By the time of the outbreak of war in 1939, Nazi Germany had thoroughly penetrated Royal Navy encryption systems, and the Navy's changing its main codebook caused barely a hiccough to German Navy cryptanalysts: in fact it took until 1943 to secure RN and allied naval encryption and during this time the German Navy destroyed millions of tons of allied shipping and came close to preventing the supply of food and military supplies to the UK from North America. Just as Bletchley Park exploited poor security by the German military in their use of encryption, the German Navy's B-Dienst was able to exploit the poor security of the codes used by the Admiralty. How could this have happened? A note written years later by Captain D A "Willie" Wilson RN identifies areas where the Admiralty got it wrong. I think the issues they raise are as relevant today as they were between the wars, because although security today addresses technological challenges that our forebears couldn't have imagined, the foundations of security and the mindset of the security practitioner are fundamentally the same.

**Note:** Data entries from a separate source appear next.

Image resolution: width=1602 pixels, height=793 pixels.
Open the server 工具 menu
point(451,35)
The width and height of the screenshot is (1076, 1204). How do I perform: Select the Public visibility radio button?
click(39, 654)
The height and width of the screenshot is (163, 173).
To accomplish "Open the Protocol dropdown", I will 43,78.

The Admiralty got things so badly wrong because there was no single coordinating body managing Comsec in the UK, and no recognisable centre or standard of Comsec expertise. GC&CS had a responsibility to provide advice on Comsec to civil ministries, and could be approached by the service ministries if they so wished. Within GC&CS, just as Comint was the responsibility of Denniston, the Head, Comsec was the responsibility of Travis, the Deputy Head. However, Travis was also responsible for: collection management, for the reporting, indexing, and distribution of intelligence reports, for the GC&CS Registry, for liaison with SIS, and, from 1938, for liaison with the service ministries. All of this was in addition to his responsibility (to 'C', interestingly: not the Head of GC&CS) for the British Codes Section.

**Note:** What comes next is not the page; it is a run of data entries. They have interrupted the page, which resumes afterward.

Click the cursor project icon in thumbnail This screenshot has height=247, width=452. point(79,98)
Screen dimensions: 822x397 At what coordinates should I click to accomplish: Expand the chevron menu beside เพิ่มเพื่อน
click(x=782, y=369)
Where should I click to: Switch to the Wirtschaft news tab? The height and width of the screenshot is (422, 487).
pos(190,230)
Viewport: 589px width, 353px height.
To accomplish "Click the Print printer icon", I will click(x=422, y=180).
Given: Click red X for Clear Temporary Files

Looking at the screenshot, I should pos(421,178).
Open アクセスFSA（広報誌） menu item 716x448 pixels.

The fundamental problem was that nobody questioned the principle that good cryptanalysts would make good communications security advisors, when in fact their advice would be limited by the extent of their cryptanalytic skills. In a non-mechanical environment, this meant cryptanalysts saying "this is the sort of code I can't break", and assuming a) that that meant that nobody else would be able to, granting that code an invulnerability; and b) given that cryptanalysts didn't do traffic analysis, that crypt security was the only security that mattered: that wireless security (secure traffic management) wasn't something that needed to be considered.

1. Don't split responsibilities among different people.

The Director of Naval Intelligence (DNI) was responsible for technical and physical security, but was dependent on technical cypher matters on the advice given by GC&CS. The Director of the Signal Department (DSD) was responsible for providing the means of communication, and for providing the Coding Staff, but he had no responsibility for wireless security, (ie for denying the enemy intelligence from traffic analysis). The Paymaster Director General (PDG) had responsibility for the provision and training of cypher staff, but had no responsibility for the cyphers used.  In the Fleet the Secretary to a Flag Officer was the Squadron or Fleet Cypher Officer, responsibly for seeing the proper use of cyphers afloat. Within the Admiralty M Branch of the Secretariat was responsible for the distribution of Cyphers and Codes through the Navy, and the Secretariat provided the Admiralty cypher office, known as "War Registry".

2. Choose your advisers carefully

GC&CS was required to advise (but not mandate) security to the services between the wars. In fact Travis advised the Admiralty, Tiltman advised the War Office, and Josh Cooper advised the Air Ministry, but they didn't talk to each other about security, and didn't consult any of the rest of the cryptanalytic staff in GC&CS. Their advice was, therefore, strictly limited. Cipher security was the subject of a lecture on the Accountant Officers Technical Course (a prerequisite for a Secretary to a Flag Officer) but by the beginning of the 1930s this was a lecture about cryptanalysis given by Bodsworth and Knox, and was unlikely to have been illuminating. The Long Signal Course for officers specialising in communications had no lectures at all on communications security.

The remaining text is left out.